Given instruction: Reproduce the data below word for word, line by line, leaving out the pictures.

Supplied data:

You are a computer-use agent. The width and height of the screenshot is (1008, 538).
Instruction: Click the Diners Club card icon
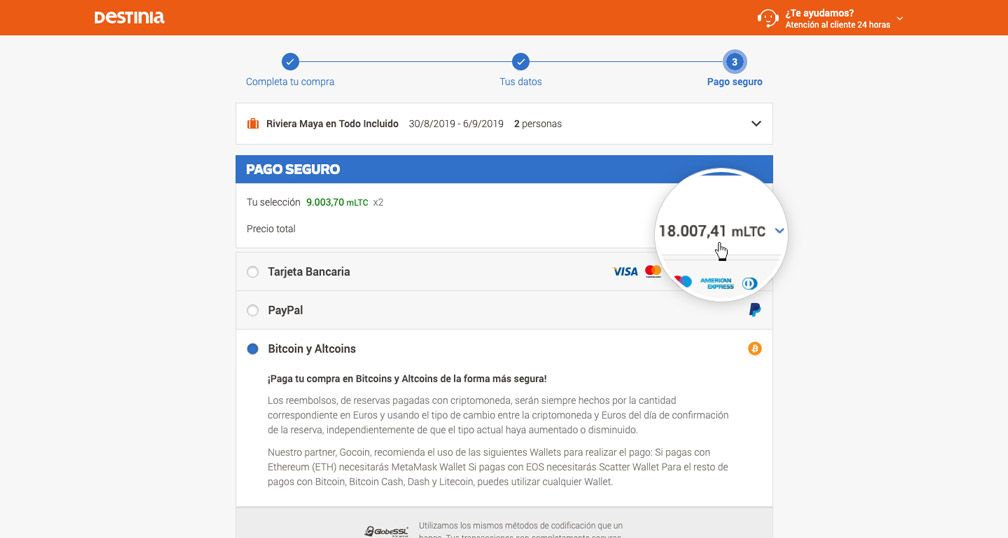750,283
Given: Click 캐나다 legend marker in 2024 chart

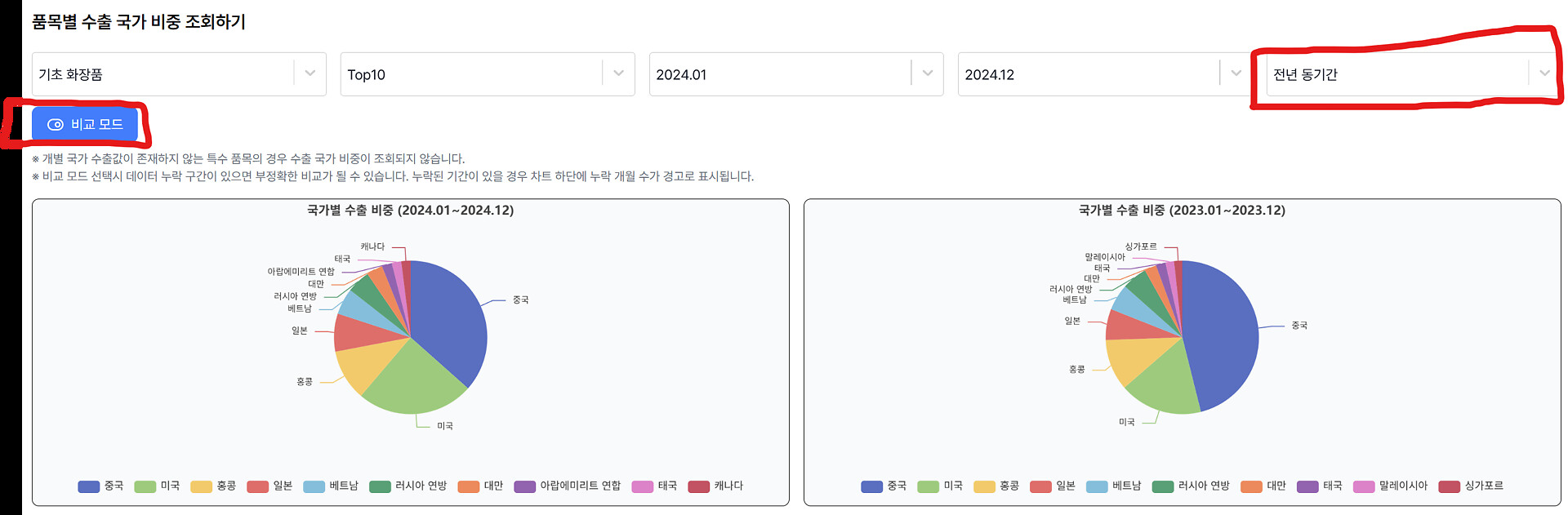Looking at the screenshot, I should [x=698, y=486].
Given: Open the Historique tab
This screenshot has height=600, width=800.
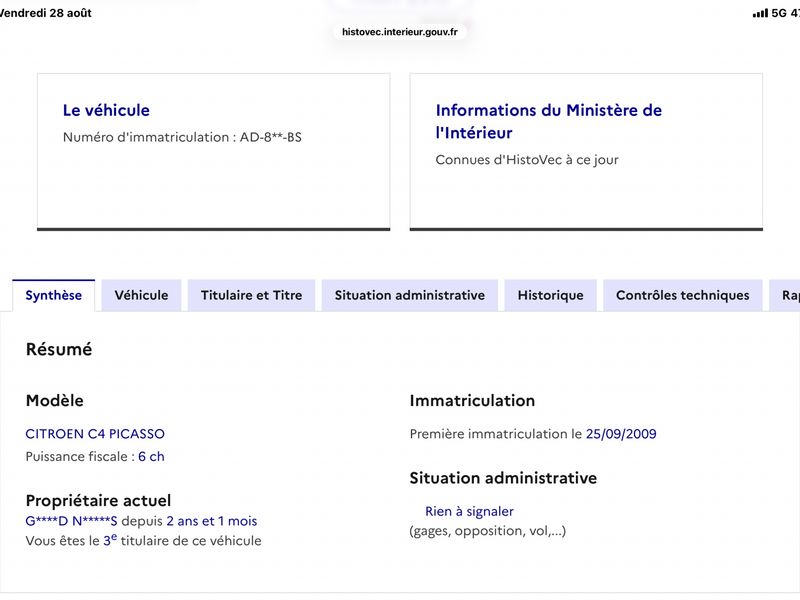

Result of the task:
You are a computer-use agent. The width and height of the screenshot is (1008, 538).
Instruction: Click the Diners Club card icon
750,283
Given: Click 캐나다 legend marker in 2024 chart

Looking at the screenshot, I should [x=698, y=486].
Given: Open the Historique tab
This screenshot has height=600, width=800.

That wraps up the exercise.